Interesting and sobering read. Afghanistan really is a hell hole - it's been bread into the psyche of the region.
Diplomat held captive questions Afghan mission TheStar.com - Canada - Diplomat held captive questions Afghan mission
In an interview aired last night, Canadian diplomat Robert Fowler describes being threatened with a machine gun during his capture in Niger.
September 09, 2009
ottawa bureau chief
OTTAWAA career Canadian diplomat held captive for four months by Al Qaeda kidnappers says the ordeal has deepened his doubts about the success of the Afghanistan mission.
"I just don't think in the West that we are prepared to invest the blood or the treasure to get this done," Robert Fowler said in an interview with CBC News tonight.
"It's not just commitment and the wasting of our youth and the enormous, enormous cost in difficult financial times, it's to get it done we will have to do some unpleasant things. . . .this is not a nice war," he said.
Fowler says he wonders whether the dollars and lives invested in tackling Afghanistan's "complex misery" would be better spent elsewhere.
"I can show you a lot of places in this world where you can put girls in schools without killing people," he said.
"We don't have nearly enough money and energy to deal with a tiny proportion of that misery. And therefore it strikes me as rather extreme that one goes out and looks for particularly complex misery to fix," he said.
"There's lots of things to fix that can be done more efficiently and probably more effectively," Fowler said.
While Afghanistan is a "noble objective," Fowler notes that others "tried it before" and warns the mission is as complex and challenging as can be imagined.
It's a blunt assessment from a career diplomat who was taken hostage in Niger by an Al Qaeda branch last December as he served as a special United Nations envoy. Also snatched was his aide, Louis Guay, a Canadian diplomat.
In the CBC interview, Fowler recounted what he called the most emotional moment of his kidnap ordeal a phone call home.
It just past the mid-way point in his 130-day captivity when his kidnappers announced out of the blue that he could call his wife, Mary.
"I wasn't at all sure we would ever come out of this at all and I wanted to say goodbye, I wanted to say the things that were important," Fowler said.
But for a few anxious minutes, it looked like it would be to no avail as Fowler dialled his home in Ottawa and got his own answering machine.

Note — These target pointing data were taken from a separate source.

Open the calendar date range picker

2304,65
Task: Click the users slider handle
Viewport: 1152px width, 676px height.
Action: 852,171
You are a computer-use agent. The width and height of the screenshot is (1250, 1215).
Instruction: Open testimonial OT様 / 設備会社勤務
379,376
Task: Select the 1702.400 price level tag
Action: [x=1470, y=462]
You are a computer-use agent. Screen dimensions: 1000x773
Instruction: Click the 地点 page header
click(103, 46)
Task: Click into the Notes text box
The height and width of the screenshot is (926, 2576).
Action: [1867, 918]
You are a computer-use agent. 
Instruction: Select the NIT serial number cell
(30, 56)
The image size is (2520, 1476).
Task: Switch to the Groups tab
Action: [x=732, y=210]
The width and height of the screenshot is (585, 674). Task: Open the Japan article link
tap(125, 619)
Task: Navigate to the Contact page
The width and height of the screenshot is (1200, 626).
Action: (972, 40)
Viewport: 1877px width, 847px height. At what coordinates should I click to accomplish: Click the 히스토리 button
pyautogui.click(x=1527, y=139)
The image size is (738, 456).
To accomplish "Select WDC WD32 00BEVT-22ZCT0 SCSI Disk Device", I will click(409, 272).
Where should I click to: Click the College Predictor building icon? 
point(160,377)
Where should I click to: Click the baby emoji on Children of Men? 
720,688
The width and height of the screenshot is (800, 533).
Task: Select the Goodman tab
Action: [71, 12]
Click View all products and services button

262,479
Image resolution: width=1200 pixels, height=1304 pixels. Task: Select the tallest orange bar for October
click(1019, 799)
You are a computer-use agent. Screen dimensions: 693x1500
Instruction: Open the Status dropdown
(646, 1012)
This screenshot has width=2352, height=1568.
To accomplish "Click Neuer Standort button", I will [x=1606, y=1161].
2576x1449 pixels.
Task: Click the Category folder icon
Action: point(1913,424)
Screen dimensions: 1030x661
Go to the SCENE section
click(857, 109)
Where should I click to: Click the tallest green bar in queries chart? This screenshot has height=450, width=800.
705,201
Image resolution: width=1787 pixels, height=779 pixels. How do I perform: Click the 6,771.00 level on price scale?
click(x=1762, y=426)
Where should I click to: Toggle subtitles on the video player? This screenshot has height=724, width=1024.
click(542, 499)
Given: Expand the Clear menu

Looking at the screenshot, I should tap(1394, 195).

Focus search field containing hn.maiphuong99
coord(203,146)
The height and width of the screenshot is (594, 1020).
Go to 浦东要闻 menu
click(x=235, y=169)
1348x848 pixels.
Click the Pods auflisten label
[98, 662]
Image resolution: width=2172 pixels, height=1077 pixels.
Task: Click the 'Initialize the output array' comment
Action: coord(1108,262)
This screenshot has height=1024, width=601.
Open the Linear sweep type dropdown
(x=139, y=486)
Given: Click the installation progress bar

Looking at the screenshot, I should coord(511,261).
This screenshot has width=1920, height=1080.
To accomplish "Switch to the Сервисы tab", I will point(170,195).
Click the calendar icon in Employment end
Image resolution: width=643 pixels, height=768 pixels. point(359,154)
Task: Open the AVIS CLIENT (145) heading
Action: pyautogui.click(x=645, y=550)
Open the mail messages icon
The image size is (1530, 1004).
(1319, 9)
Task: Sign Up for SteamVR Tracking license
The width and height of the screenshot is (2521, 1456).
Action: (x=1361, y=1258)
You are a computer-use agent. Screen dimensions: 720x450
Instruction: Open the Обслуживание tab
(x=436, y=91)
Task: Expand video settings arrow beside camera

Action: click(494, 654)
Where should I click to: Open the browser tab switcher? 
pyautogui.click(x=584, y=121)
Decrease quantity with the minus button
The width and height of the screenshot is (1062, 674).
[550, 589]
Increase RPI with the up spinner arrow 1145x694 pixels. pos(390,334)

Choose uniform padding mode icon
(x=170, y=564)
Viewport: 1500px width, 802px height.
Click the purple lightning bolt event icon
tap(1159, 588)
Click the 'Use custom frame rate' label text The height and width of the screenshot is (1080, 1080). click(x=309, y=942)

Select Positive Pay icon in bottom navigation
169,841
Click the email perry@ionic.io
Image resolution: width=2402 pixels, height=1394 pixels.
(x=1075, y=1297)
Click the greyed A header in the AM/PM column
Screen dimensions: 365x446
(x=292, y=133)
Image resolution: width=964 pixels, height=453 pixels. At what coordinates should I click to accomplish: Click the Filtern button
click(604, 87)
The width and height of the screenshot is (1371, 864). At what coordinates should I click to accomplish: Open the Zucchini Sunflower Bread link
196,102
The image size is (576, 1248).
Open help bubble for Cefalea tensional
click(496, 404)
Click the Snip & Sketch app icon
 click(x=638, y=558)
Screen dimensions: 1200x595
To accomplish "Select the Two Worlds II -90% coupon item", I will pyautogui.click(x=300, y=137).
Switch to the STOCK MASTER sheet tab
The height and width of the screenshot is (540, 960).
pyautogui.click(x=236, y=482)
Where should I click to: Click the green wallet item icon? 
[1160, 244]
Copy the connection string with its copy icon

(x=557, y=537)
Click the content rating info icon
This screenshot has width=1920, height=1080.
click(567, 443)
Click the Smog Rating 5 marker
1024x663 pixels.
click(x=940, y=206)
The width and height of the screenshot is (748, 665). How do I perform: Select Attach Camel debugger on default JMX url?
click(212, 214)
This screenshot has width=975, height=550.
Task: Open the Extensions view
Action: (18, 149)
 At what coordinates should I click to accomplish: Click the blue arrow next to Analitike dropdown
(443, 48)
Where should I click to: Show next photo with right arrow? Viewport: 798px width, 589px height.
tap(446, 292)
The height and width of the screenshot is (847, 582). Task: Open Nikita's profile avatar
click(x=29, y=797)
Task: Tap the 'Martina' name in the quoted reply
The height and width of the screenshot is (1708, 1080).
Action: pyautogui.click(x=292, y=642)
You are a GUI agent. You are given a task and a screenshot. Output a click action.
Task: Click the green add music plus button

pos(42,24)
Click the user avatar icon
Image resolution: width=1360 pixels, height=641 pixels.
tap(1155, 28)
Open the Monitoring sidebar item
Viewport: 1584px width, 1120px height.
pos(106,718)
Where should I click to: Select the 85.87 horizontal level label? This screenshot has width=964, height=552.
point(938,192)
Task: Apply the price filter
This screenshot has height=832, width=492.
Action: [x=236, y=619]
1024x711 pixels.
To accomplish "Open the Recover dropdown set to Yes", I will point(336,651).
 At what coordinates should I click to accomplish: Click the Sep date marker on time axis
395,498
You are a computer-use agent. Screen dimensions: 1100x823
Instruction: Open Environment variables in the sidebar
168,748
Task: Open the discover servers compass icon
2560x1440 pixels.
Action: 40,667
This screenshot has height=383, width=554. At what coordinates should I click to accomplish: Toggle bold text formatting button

"There was no answer with my miserable voice saying, 'leave a message'," Fowler said.
"I did leave a message actually. Then I called Mary's cellphone and I saw in my mind her rummaging through her pit of despair trying to find the damn cellphone and I knew she wouldn't before I got her message saying leave a message," Fowler recalled.
The kidnappers had driven him 19 hours "to the biggest damn sand dune you have ever seen" on the Algerian border where they could get a cellphone signal. The kidnappers didn't use their satellite phone for fear it could be traced.
Fowler finally made contact, but not before the cellphone ran out of power and then, after being recharged, ran out of airtime credits.
"I get Mary and I say what I have to say . . . and then I was getting into the goodbyes and she gave me hell. She said what do you mean goodbye? You're coming home. We've got lots of things to do. Don't give up, don't be silly, he recalled.
"It was great her straightening me out," Fowler said.
In the second of his two-part interview that aired tonight on The National, Fowler says he never lost hope but admitted he was not confident the ordeal would "work out well.
"I never gave up but there were deeply depressing moments," he said.
The career diplomat said he doesn't know why he was freed by his captors but added, "I didn't get out because I was a nice guy. They are not in the business of humanitarian gestures.
"They got something. I don't know from whom or how. Prime Minister Harper has said very clearly that Canada paid no ransom. I have absolutely no reason to believe he was misstating the fact," he said.
Fowler says he lived on a diet of rice and pasta. Sheep and goat was sometimes added to the mix and at one point, a camel that provided food for 17 days.
"They'd immediately dry it and hang strips on the trees and in that climate it would dry instantly," Fowler said.
"It was actually pretty good. Mind you, any meat was pretty good. We knew that we desperately needed protein and we just weren't getting it," he said.